India ultimately won comfortably against the West Indies at Chennai. That set up a quarter-final between Tendulkar's India and Ponting's Australia, the three-time defending champions, sharpening the focus on the senior statesmen of each team.

Tendulkar is admired for his sublime skill and unwaveringly calm demeanour.

Ponting has earned grudging respect for a hard-nosed approach that has made him one of Australia's most successful players and captains.

Ponting has never been what is known in cricket parlance as a "walker". He believes that the lucky reprieves batsmen get when umpires err make up for the bad decisions they get at other times.

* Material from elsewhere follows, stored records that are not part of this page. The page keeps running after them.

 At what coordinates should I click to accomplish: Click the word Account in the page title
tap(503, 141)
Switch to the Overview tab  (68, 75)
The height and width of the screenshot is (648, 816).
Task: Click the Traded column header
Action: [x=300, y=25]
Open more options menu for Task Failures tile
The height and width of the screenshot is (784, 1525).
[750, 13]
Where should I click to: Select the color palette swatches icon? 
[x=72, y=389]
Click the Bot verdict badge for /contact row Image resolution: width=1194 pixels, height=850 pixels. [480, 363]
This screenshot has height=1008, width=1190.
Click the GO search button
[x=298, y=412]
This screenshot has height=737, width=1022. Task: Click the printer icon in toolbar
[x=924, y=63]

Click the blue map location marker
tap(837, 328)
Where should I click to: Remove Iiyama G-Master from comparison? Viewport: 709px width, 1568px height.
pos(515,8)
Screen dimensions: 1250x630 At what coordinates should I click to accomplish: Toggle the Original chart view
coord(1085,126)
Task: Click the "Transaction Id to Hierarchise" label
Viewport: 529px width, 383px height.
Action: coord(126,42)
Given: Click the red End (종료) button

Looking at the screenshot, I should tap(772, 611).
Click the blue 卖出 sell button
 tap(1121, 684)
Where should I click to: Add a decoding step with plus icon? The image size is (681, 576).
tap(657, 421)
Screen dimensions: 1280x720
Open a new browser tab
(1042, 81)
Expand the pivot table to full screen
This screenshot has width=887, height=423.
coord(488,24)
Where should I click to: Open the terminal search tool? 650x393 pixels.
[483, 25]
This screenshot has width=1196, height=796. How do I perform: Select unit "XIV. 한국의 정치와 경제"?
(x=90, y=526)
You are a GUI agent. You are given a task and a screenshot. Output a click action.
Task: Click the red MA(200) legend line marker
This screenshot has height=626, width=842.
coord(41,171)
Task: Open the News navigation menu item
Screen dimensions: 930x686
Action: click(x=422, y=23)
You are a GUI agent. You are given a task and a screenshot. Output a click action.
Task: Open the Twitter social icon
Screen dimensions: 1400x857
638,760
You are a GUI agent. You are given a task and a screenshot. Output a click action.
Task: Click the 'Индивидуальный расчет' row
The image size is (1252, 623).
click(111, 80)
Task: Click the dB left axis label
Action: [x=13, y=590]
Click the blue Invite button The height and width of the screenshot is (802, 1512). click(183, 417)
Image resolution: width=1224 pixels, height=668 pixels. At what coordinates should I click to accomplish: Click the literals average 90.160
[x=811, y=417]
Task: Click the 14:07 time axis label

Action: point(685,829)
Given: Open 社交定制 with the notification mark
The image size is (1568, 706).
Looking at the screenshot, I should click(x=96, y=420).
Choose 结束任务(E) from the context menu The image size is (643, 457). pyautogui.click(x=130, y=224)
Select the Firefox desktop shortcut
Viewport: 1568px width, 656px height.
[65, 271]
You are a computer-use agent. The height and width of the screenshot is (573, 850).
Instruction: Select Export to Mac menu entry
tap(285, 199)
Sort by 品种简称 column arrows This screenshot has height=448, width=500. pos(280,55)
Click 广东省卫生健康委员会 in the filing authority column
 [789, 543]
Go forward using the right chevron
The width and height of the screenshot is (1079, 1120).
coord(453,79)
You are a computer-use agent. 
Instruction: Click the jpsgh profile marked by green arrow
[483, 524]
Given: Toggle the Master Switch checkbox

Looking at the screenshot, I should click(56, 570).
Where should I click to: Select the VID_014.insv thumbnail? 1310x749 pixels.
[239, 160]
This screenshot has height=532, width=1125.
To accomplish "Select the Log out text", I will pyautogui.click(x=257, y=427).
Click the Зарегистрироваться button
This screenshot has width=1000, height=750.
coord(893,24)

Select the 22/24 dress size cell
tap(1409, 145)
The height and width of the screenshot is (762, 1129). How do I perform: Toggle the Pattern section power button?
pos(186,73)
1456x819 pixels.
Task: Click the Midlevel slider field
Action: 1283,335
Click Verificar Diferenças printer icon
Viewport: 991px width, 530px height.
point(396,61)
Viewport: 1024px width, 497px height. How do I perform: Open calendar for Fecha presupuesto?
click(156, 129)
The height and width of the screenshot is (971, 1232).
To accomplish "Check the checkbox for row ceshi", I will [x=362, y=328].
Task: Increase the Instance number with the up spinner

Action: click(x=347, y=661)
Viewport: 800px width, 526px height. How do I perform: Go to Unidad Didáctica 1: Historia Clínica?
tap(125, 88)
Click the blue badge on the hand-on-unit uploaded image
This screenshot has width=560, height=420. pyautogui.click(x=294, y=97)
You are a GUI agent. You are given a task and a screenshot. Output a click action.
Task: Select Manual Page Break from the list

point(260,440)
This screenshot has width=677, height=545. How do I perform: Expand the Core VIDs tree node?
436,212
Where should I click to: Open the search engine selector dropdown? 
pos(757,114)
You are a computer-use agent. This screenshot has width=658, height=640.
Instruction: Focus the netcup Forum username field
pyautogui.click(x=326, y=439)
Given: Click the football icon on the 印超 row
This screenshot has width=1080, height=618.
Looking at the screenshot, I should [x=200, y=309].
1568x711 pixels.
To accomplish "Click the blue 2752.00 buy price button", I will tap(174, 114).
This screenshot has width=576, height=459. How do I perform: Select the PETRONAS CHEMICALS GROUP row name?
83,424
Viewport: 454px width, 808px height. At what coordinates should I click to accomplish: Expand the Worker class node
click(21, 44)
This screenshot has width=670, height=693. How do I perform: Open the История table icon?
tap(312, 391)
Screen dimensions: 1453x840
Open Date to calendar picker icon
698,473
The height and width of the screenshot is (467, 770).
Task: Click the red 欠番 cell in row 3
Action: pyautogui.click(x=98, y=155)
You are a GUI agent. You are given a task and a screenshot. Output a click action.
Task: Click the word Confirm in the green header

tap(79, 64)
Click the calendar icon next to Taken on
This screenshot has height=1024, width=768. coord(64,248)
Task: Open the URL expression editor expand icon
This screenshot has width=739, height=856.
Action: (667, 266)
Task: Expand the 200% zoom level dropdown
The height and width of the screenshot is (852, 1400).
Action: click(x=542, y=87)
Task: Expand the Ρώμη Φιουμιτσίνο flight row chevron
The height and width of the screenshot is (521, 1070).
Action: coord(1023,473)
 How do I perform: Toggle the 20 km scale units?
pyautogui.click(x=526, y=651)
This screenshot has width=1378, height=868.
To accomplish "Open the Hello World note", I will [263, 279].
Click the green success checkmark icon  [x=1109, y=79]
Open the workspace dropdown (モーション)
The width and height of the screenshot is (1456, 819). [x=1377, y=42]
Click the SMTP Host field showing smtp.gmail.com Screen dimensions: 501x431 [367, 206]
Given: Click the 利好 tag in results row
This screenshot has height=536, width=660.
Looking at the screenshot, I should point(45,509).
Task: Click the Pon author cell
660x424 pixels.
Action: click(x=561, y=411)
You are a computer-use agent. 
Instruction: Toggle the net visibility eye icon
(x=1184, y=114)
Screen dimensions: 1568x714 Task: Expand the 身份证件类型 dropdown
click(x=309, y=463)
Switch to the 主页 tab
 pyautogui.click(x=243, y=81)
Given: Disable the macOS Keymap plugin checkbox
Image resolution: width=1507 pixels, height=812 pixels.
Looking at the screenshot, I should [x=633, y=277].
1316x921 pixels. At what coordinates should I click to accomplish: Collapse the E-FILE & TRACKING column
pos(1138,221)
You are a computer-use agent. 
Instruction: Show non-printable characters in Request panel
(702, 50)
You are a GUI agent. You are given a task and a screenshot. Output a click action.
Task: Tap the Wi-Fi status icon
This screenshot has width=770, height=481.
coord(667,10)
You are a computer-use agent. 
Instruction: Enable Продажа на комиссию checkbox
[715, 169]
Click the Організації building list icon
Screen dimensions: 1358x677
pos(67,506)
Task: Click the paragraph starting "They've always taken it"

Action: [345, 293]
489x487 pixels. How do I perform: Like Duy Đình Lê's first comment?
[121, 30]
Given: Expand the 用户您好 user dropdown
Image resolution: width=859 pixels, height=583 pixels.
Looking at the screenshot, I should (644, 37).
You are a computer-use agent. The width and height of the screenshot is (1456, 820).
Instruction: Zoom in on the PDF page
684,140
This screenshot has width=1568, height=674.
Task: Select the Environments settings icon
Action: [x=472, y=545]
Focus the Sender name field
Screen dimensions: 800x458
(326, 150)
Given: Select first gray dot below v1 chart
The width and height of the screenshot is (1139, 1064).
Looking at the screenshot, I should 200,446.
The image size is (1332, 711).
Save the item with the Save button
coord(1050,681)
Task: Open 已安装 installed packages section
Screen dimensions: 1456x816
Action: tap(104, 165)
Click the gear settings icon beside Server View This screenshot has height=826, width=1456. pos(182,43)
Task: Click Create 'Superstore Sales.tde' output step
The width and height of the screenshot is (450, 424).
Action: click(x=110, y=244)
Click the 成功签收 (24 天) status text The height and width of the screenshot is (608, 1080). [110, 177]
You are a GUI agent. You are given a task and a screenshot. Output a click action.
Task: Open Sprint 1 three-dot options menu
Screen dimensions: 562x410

The problem is, the bad decisions are magnified these days with teams allowed to challenge calls and have them reviewed by a television umpire.

The purists uphold the values of a bygone era when players of the "gentlemen's game" adhered to unwritten rules of engagement and integrity. The hardened professionals in an increasingly cash-driven era point to the fact that not even the sport's most sacred underpinning - that the umpire's decision is final - carries weight any more.

After all, the umpire decision referral system in play at the World Cup, and in many international series these days, gives each team two chances per innings to question an umpire's call and send it for review by an official who has the benefit of video replay technology.

"It's nice to see people walking but that doesn't happen now I guess," Waqar Younis, the Pakistan coach and ex-fast bowler, said at the weekend. "There is a system in place now so that you can't get away with it. I mean people still take chances and why not?"